I completely agree with your attitudes and find your peers’ comments downright scary and evidence of why/how ponderous methodologies get created. The “people are lazy” attitude goes along with the “problems are failures of individual will” view of quality, so find the guilty and punish them.
Such massive distrust is what needs to be assessed, evaluated and “fixed.”
January 14th, 2010 at 11:31 pm
Yes, I was about to polish on it more. The big thing I continue to find is that too many managers/directors/leaders (what ever the name), believe that FEAR is the way to motivate.
FEAR shuts down and kills critical thinking.
January 17th, 2010 at 4:53 am
You’re touching here on something known as the Hawthorn Effect. I wrote about at my site: http://billbennett.co.nz/2009/04/15/the-hawthorne-effect/
One of the strange things management experts have learnt, is performance improves following company training, even when the training isn’t relevant to the job.

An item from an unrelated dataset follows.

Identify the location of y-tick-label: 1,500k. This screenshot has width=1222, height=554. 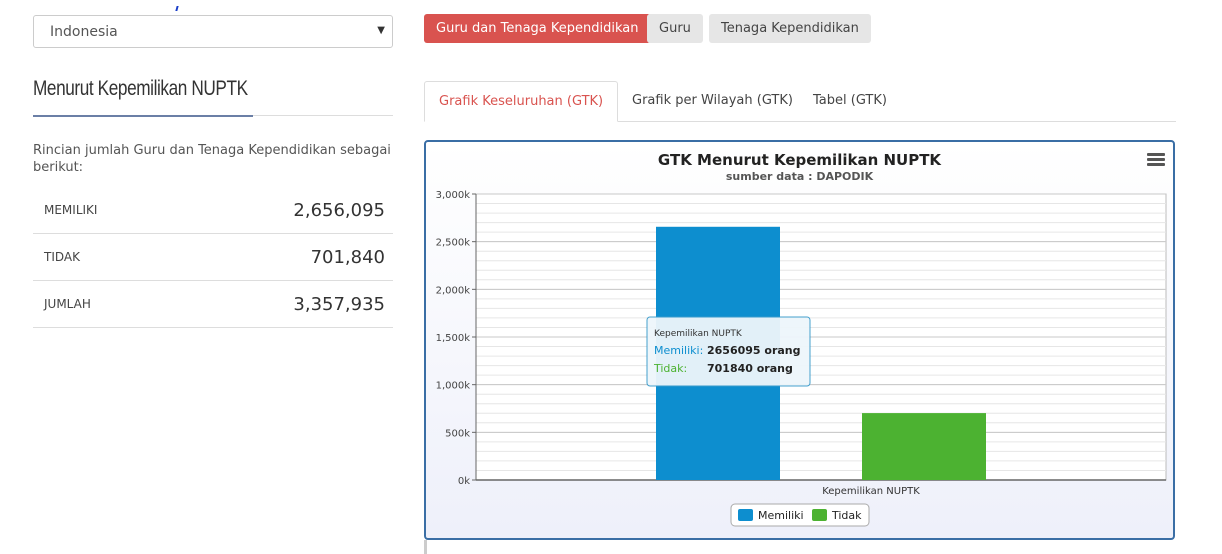
(454, 338).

January 22nd, 2010 at 7:08 pm
Now that is interesting. Perfomance improves even when training is not relevant. I will be reading your post next.
- Doug
March 4th, 2010 at 4:03 pm
Interesting idea, but I must disagree — at least partly. Incentive is not fear.
I taught in a university for some 35 years, and since retirement have taken a few short courses myself. I am still finding things which work. The key thing is to get people to pay attention, which (in a classroom setting) they do only about 20% of the time: there has been actual research showing this.
Critical thinking is a humbug. You can’t teach it. Class discussion is a waste of time, because usually everyone not directly involved tunes out. Group discussion lets the “weak” members rely on one or two of the more vocal ones: it gets nowhere slowly. Teachers like it because it fills the class time, but it is a very inefficient way to teach.
What works is very rapid delivery, with only short questions allowed; followed by an instant test. I was in a course run that way, and everyone was at peak of attention for FOUR HOURS straight. It was a evening class, and everyone went home to sleep afterwards, and dreamed the material. Our retention was phenomenal. We had also some practical (lab) instruction, and separate tests for that.
What I learned was that short quizzes should be given right after the material is delivered. This reinforces the material, and it obliges the class to PAY ATTENTION, which is an acquired habit, and a key to learning. No “going home to review” first, which is usually just an excuse for procrastination.
A test right after presentation solidifies the information in the minds of the auditors, and also builds confidence and real self-esteem. It even seems to stimulate interest in the material.
Original thinking will mean something, once the basic material is mastered. I think that most people are quite good with coming up with new ideas, once they have some background in a field. Looking at alternatives comes naturally.
It reminds me of grade-school teachers who spend (or waste) hours of time trying to “stimulate the imaginations” of their charges. I have never yet met a normal kid who did not have imagination! What they need training in is FOCUS: most children do not have that in today’s world. It is partly because their teachers are lazy, and find it easier to go into some “activity” than actively to teach. Thus, today’s children cannot even write by hand. They lack the ordinary ability which is a basis of drawing, art in general, and even simple mechanical skills.
People generally enjoy doing what they are good at. Give a person skills, and they are likely to enjoy the exercise of their new abilities.